▶ [Your objective]:
Your task is to find every line of the data that holds the string "arrow" and copy it.

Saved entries
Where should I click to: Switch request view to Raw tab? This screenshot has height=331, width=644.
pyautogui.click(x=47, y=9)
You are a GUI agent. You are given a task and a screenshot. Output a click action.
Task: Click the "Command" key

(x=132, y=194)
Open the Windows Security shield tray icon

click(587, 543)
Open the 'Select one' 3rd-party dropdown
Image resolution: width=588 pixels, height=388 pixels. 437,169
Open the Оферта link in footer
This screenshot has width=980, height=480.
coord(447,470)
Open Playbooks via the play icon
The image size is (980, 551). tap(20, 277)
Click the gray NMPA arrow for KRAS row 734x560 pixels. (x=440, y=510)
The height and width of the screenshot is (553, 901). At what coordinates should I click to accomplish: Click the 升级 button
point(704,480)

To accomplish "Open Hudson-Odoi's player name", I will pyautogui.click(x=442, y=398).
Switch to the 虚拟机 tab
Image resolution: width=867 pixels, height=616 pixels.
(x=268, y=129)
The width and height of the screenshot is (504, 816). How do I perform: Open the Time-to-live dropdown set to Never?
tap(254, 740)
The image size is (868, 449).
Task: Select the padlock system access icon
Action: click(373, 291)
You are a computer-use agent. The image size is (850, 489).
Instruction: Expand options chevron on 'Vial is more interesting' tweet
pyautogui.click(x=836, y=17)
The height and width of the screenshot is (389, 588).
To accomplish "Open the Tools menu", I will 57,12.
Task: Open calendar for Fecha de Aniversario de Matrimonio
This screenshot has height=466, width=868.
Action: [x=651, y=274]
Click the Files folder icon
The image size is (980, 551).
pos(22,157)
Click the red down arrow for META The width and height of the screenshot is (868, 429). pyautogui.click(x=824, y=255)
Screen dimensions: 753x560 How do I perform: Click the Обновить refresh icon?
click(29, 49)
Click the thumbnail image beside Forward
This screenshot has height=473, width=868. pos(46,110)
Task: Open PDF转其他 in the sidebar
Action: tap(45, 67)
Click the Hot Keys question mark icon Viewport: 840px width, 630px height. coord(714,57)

▶ [Task answer]:
Click the gray NMPA arrow for KRAS row 734x560 pixels. (x=440, y=510)
Click the red down arrow for META The width and height of the screenshot is (868, 429). pyautogui.click(x=824, y=255)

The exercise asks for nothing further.